(Element lookup records)
---*---

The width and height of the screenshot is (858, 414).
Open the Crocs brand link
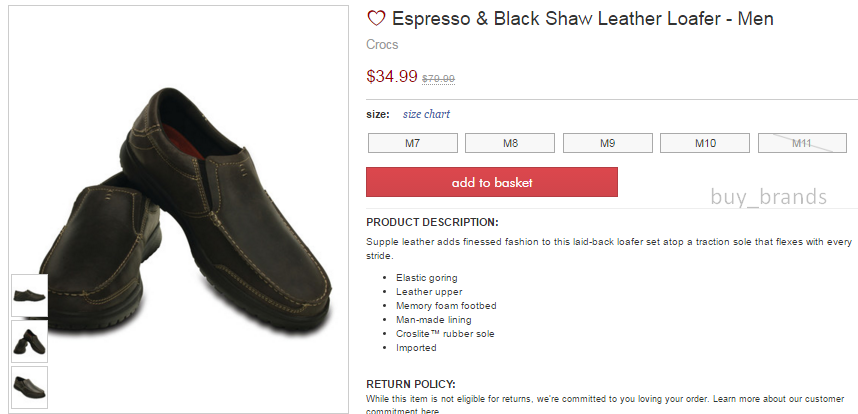[x=382, y=44]
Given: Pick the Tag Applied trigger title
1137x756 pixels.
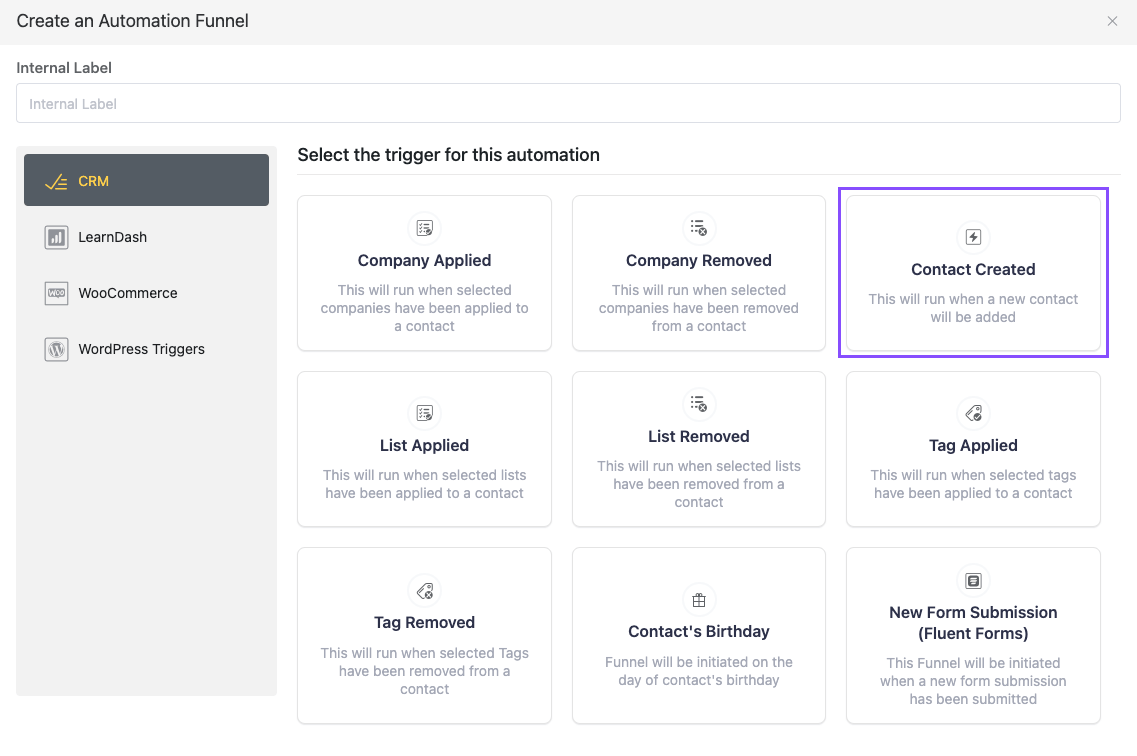Looking at the screenshot, I should click(973, 445).
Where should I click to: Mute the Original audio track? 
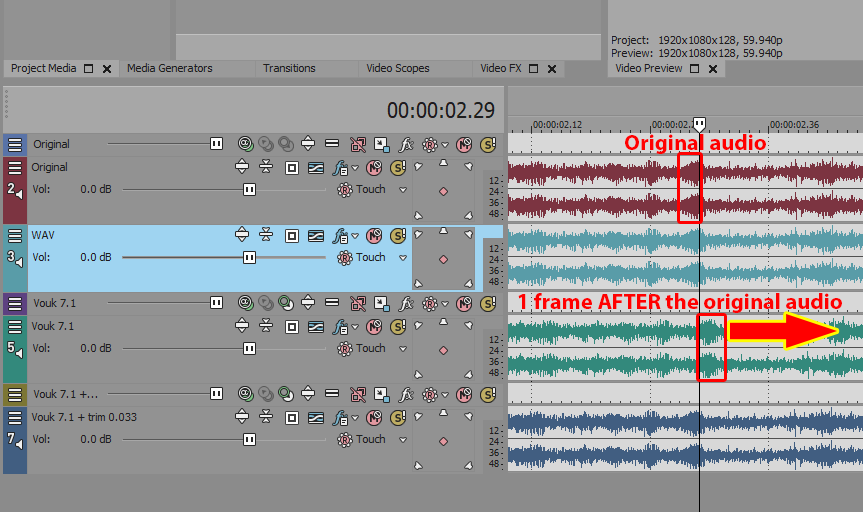373,167
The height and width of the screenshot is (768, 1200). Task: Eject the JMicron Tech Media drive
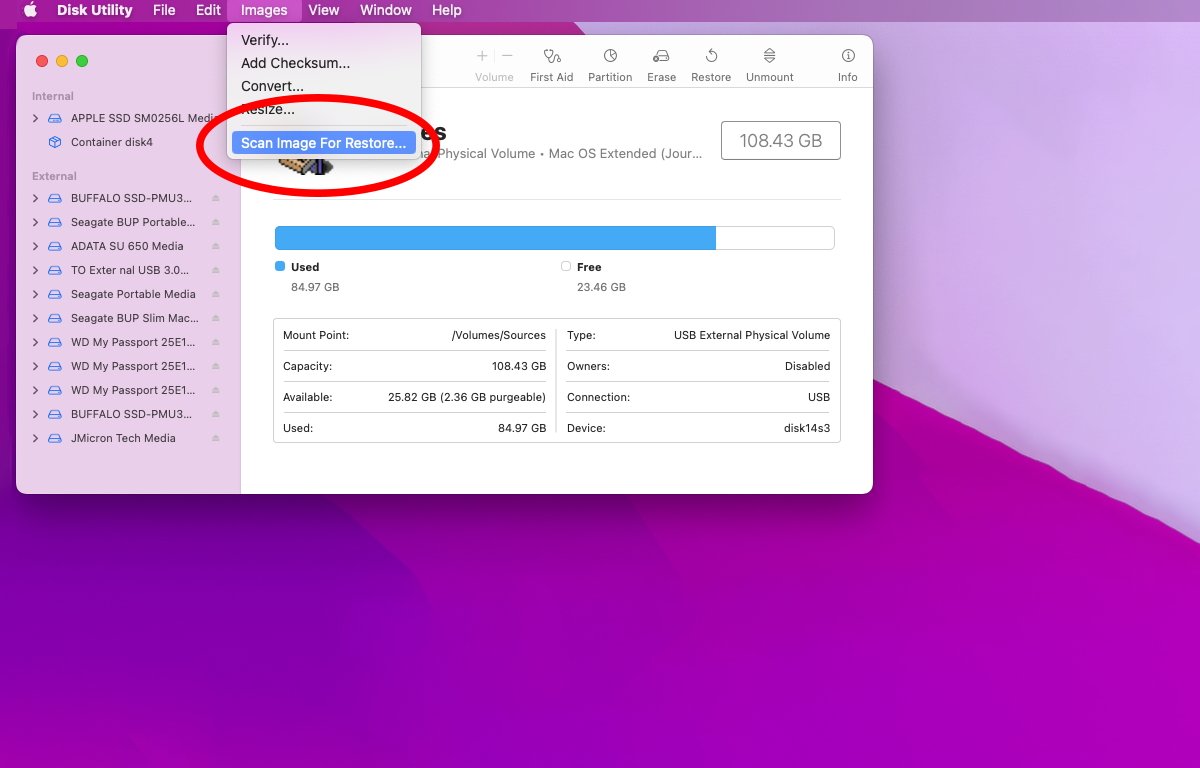[215, 438]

---*---

■ Task prompt
Pull every line of text out of the records above word for word, leaving out the pictures.

■ Exercise output
The width and height of the screenshot is (858, 414).
Open the Crocs brand link
[x=382, y=44]
Given: Pick the Tag Applied trigger title
1137x756 pixels.
Looking at the screenshot, I should click(973, 445).
Where should I click to: Mute the Original audio track? 
373,167
The height and width of the screenshot is (768, 1200). Task: Eject the JMicron Tech Media drive
[215, 438]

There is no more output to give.